What is partial dependence plot (PDP)?

Assume the data is generated by some model $Y = f(X_1, \cdots, X_n)$. The partial dependence of $Y$ on $X_i$ is defined as $g(X_i = x) = \mathbb{E}[ f(X_1,\cdots,X_i = x, \cdots,X_n)]$. In other words, it tells you when $X_i = x$, what will predicted $Y$ be in expectation. Note that, in practice, we rarely know the actual DGP. As a result, we use sample average to estimate PDP and almost always get a wiggly curve. For details on PDP, see reference [1].

Here is a very simple example. Assume that $Y = 0.3 X_1 + 0.7 X_2 + \epsilon$, where $X_1, X_2,$ and $\epsilon$ are all normally distributed with mean $2$. What does the PDP of $X_1$ look like? Following the definition, we see that the PD function is just $g(x) = 0.3x + 0.2 \times 2 + 2 = 0.3x + 2.4$. It’s just a straight line.

Here we have our first important takeaway: For linear regression model, PDP and coefficient estimates are “the same thing”. As a result, PDP is reliable if and only if coefficient estimates are reliable.

But OLS coefficient estimates are often not reliable for time series

It is widely known that running OLS on non-stationary time series might give you unreliable results (i.e. spurious regression). For more details, see page 9 of reference [2]. As a result, its PDP’s are not reliable either.

For simplicity, assume we have three time series $X_t, Z_t$ and $Y_t$ that all seem to be “trending downwards”. We want to decide if $X_t$ and/or $Z_t$ are “related to” $Y_t$. Is it possible to figure out by using linear regression? For example, can we rely on coefficient estimate/confidence interval?

The answer is no. Let’s simulate three independent random walks (note: random walks are non-stationary). From the graph, it seems that all of them are trending downwards, which may trick us to believe that they are related to each other, or we can even use $X_t$ and $Z_t$ to explain $Y_t$. If we run a linear regression formally, it only reconfirms out incorrect conclusion. Even better, the two significant p-values will lead us further down the wrong path.

set.seed(24)

n <- 12*10
x <- c(0, cumsum(rnorm(n)))
y <- c(0, cumsum(rnorm(n)))
z <- c(0, cumsum(rnorm(n)))

ylab_min <- min(c(x, y, z))
ylab_max <- max(c(x, y, z))
plot(y, type = "l", ylim = c(ylab_min, ylab_max), xlab = "T", ylab = "Y")
lines(x, col = "blue")
lines(z, col = "red")
legend("topleft", legend = c("X","Y","Z"), col = c("blue", "black", "red"), lty=1:1)

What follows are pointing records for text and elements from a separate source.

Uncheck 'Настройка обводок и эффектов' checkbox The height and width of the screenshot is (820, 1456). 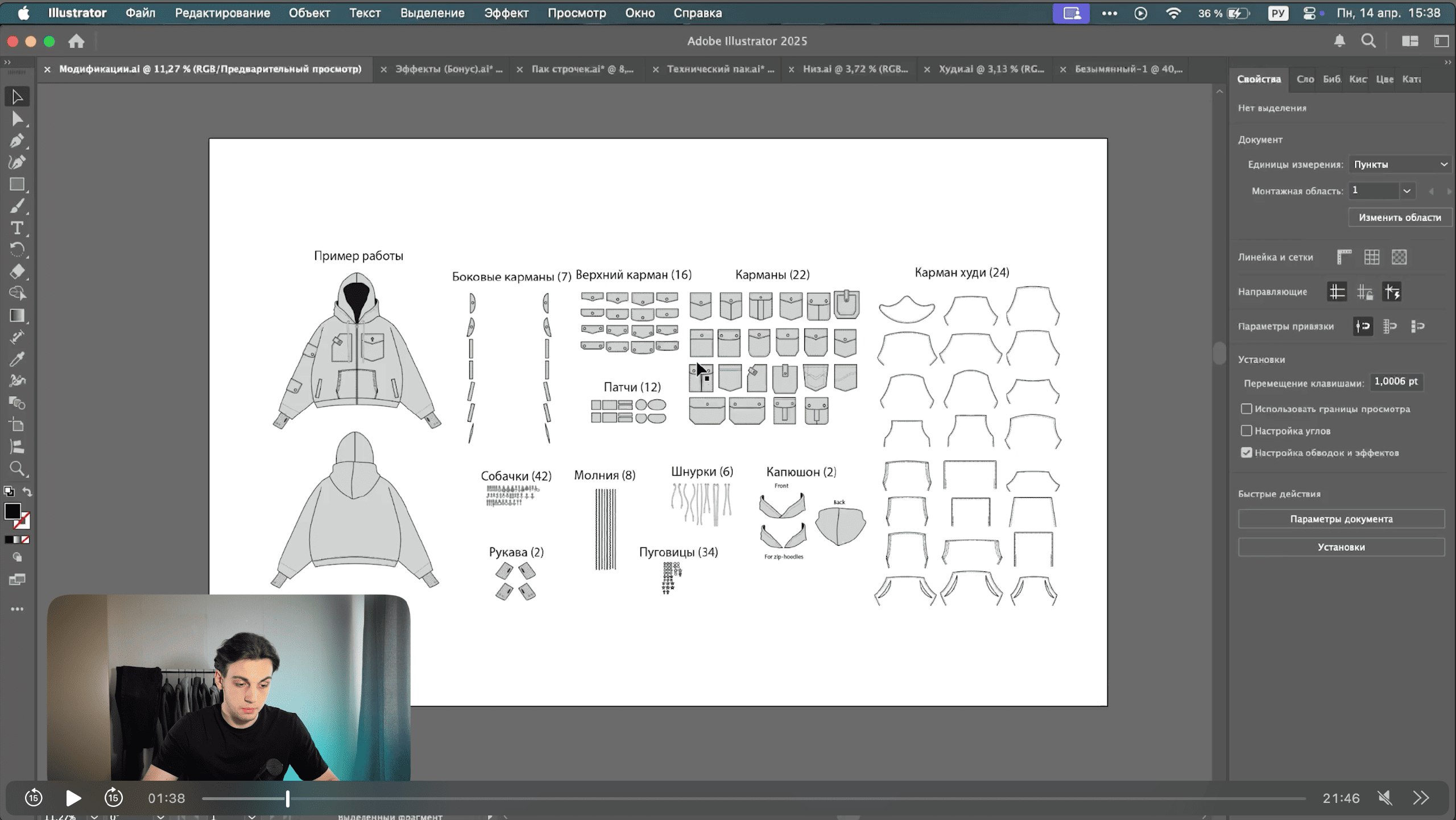(1246, 452)
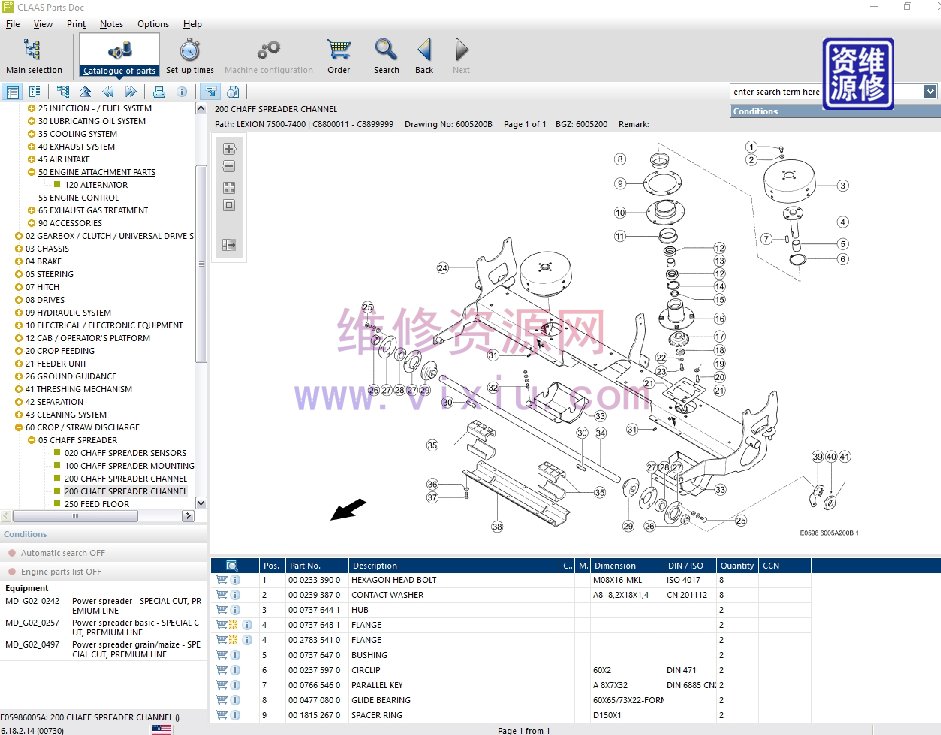
Task: Show info for CONTACT WASHER part
Action: tap(235, 595)
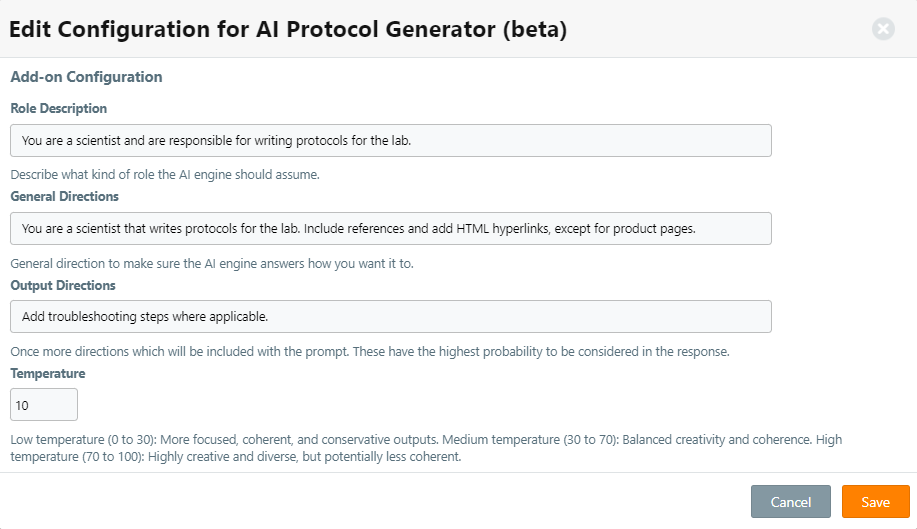Screen dimensions: 917x529
Task: Close the Edit Configuration dialog with X icon
Action: (x=883, y=29)
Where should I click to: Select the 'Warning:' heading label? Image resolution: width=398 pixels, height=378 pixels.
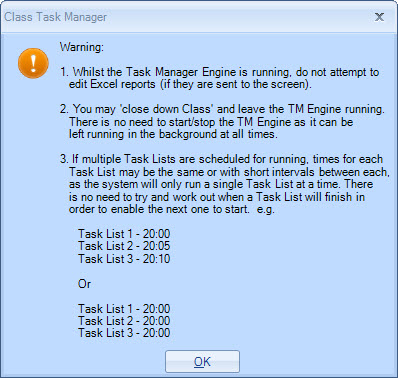click(82, 47)
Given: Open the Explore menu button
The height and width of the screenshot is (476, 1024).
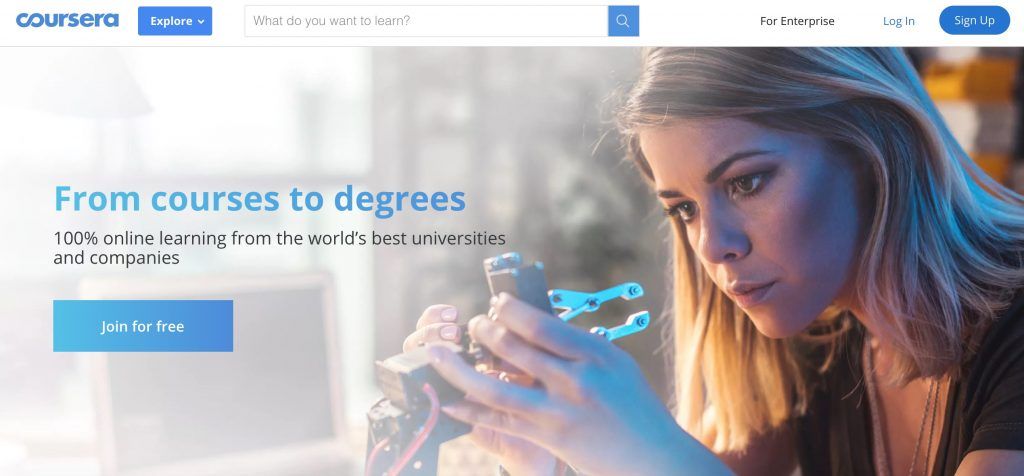Looking at the screenshot, I should 175,21.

linear_reg <- lm(y ~ x + z - 1)
summary(linear_reg)

If you are well-versed in regression model, you will notice something wrong immediately by performing residuals analysis. The residuals are highly auto-correlated, a clear violation of OLS assumption.

plot(head(linear_reg$residuals, -1), tail(linear_reg$residuals, -1), xlab = "lag(Residuals, 1)", ylab = "Residuals")
car::durbinWatsonTest(linear_reg)

We can, of course, plot PDP’s of $X$ and $Z$. Here, I have plotted the theoretical PDP of $X$ in red, and estimated PDP’s in blue (Exercise: They are somewhat different. Why? Which one better represents the model behavior?). Again, it’s telling us the same wrong story.

plot(x = x[order(x)],
     y = (x[order(x)]*(linear_reg$coefficients[1]) + mean(z)*(linear_reg$coefficients[2])),
     type = "l", col = "blue", ylim = c(-12, 3),
     xlab="Value of X", ylab="Average of Predicted Y", main = "PDP of X")
lines(x, (linear_reg$coefficients[1])*x, col = "red")
points(x, y)

Tree-based algorithms suffer from the same issue

The previous example might be somewhat artificial. After all, I guess very few people would use PDP on linear regressions. However, it gets the point across. Even though tree-based algorithms (e.g. decision tree, gradient boosting, random forest) are more complicated, they still suffer from the same issue.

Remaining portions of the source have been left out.